Personal note; chaos...

I am very much enjoying your comments and responses discussing the article by Nicholas Carr, and am reassured by the fact that so many of you disagree with the claim he makes. Thank you for all of your posts -- and I apologize for not participating more actively in the discussion. As I had expected, both the Barnes & Noble book revision and the Huge Emergency-Rush Project have fallen in on me at the same time -- plus I have the three September/October newsletters to write. I'm a bit overwhelmed -- well, let's make that a lot overwhelmed -- and it pleases me to know that I don't also have to worry about the Internet monkeying around with my brain.

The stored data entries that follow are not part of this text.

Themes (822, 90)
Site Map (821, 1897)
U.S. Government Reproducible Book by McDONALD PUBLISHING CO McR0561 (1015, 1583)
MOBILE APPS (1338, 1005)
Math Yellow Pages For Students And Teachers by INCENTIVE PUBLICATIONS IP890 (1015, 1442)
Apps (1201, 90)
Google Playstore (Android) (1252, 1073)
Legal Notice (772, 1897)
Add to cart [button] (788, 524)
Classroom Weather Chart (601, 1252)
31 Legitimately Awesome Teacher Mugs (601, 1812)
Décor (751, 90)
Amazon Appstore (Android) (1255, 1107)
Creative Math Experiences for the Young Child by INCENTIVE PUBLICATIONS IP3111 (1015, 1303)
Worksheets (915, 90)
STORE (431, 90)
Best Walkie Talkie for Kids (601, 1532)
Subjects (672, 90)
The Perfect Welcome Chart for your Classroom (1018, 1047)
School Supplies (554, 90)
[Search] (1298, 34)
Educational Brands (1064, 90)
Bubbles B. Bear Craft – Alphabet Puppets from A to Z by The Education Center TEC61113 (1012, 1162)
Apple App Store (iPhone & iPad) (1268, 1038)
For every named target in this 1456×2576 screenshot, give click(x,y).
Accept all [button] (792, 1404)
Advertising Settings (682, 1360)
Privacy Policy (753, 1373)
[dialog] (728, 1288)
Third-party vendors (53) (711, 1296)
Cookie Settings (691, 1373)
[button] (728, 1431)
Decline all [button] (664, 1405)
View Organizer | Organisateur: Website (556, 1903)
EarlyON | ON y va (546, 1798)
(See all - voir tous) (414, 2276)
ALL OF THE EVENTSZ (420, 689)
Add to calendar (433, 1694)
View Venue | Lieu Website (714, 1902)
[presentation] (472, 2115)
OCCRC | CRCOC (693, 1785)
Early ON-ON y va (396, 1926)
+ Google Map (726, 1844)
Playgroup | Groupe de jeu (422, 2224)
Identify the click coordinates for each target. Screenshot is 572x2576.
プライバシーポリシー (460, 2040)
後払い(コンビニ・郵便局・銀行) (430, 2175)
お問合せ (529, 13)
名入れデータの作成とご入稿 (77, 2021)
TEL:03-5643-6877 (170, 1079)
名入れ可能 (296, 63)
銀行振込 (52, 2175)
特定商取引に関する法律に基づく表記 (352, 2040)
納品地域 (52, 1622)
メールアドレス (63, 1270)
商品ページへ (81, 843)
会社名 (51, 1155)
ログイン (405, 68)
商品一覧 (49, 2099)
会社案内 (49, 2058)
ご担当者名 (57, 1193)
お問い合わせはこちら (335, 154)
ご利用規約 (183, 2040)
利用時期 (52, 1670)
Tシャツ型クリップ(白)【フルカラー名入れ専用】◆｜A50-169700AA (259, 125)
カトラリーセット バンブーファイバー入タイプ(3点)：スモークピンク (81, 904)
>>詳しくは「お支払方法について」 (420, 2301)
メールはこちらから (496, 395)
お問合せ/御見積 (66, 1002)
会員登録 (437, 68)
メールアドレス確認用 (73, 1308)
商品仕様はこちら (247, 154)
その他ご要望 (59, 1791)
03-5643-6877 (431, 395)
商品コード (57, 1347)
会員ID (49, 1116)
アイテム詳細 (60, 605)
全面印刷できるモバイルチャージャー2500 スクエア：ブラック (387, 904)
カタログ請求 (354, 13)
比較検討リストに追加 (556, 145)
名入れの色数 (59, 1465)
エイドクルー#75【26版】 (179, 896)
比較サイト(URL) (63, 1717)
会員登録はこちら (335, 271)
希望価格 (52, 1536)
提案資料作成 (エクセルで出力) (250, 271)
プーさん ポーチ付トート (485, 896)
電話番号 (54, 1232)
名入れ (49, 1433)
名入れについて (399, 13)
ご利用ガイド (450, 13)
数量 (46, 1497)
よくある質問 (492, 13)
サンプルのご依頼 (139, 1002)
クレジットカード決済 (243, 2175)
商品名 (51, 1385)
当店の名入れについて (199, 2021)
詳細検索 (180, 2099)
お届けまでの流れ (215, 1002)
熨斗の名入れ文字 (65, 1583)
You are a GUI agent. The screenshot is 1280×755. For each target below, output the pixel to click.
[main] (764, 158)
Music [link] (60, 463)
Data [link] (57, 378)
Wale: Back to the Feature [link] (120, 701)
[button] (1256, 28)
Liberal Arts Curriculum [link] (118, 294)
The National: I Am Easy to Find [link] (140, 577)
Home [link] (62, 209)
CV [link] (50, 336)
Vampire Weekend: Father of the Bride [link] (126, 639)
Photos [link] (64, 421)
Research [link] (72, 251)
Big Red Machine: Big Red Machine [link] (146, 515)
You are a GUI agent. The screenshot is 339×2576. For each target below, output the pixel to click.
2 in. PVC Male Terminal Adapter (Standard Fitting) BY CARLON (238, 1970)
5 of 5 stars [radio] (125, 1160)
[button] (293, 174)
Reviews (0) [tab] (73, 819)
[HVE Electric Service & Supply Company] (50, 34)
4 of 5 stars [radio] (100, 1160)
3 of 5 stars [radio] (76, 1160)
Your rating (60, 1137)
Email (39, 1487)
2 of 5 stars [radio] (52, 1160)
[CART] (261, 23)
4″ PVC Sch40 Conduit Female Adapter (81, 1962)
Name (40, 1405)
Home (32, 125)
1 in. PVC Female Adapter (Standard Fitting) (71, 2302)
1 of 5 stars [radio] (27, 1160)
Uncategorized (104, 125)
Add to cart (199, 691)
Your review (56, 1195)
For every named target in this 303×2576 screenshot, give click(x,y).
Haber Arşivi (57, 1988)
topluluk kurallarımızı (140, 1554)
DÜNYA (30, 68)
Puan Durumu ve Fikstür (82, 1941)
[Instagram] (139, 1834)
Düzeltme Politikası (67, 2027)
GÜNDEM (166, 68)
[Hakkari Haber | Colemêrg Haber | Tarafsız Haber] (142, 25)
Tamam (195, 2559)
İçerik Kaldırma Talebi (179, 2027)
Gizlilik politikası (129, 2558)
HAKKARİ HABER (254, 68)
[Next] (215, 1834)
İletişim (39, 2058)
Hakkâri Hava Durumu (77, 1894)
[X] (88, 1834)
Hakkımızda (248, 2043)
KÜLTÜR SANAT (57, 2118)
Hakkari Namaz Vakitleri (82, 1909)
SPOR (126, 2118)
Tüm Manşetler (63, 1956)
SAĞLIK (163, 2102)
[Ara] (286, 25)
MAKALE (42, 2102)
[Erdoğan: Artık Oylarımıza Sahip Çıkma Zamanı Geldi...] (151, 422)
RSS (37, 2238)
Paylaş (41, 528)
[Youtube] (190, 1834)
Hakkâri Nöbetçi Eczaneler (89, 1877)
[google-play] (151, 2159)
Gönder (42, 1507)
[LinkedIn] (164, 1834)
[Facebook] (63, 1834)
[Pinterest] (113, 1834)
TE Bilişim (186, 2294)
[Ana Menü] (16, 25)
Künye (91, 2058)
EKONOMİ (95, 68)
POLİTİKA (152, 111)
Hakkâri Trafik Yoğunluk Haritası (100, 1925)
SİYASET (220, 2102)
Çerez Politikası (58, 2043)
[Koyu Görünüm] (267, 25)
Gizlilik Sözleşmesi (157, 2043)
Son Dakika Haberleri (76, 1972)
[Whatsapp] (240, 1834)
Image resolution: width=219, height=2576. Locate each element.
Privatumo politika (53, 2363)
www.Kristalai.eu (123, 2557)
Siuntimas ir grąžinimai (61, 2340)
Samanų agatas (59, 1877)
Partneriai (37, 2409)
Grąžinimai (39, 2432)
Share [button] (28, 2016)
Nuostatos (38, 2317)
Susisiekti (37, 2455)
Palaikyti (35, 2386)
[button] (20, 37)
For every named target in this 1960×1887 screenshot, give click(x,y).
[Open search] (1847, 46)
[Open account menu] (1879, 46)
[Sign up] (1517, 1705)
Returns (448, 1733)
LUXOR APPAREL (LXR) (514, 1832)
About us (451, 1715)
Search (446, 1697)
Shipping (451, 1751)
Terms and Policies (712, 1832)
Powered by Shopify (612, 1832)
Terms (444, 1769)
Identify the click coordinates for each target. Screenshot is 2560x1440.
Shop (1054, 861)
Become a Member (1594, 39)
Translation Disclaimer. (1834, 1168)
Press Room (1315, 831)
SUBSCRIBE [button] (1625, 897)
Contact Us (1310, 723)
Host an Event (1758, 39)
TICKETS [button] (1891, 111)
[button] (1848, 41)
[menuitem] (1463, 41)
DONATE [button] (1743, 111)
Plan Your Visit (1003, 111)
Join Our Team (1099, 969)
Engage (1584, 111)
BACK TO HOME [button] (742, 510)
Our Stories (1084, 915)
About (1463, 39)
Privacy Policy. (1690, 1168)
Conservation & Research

I badly need my brain right now, and I for sure don't need it rewired and redecorated.

It also pleases me that I have a respectable reason to take one day off this week; my husband's 73rd birthday is coming up, which means that with a clear conscience I can go with him to Fayetteville to look for his birthday present and celebrate with a birthday dinner at the Red Lobster. I am so looking forward to that.

Our little dog is still punishing us for kenneling her while we went to Conestoga, and has chosen a particularly devious method -- she won't eat at all unless I hand-feed her. This, I don't need right now; it takes a lot of time, and I don't have it to spare. It's humbling to have to live with a dog that has so much power. [I was warned; right in my dog book it says, "Neurotic little white dogs love to be hand-fed."] Nevertheless, she's going to doggy daycare while we celebrate George's birthday, and as long as she continues to weigh less than six pounds I will at least have the power to see to that, whether she likes it or not.

I do know the prevailing wisdom, yes: If I don't handfeed her, she'll get so hungry that she'll eat, and that will teach her. But when we brought her home she had eaten almost none of the food we'd sent with her to the kennel, and had lost several ounces of her six pounds, and she ate nothing whatsoever for the next twenty-four hours, at which point I gave in. This is a dementedly stubborn little dog, heavily into guilt-tripping and behaviorism. Sheba, Skinner-dog; me, pigeon.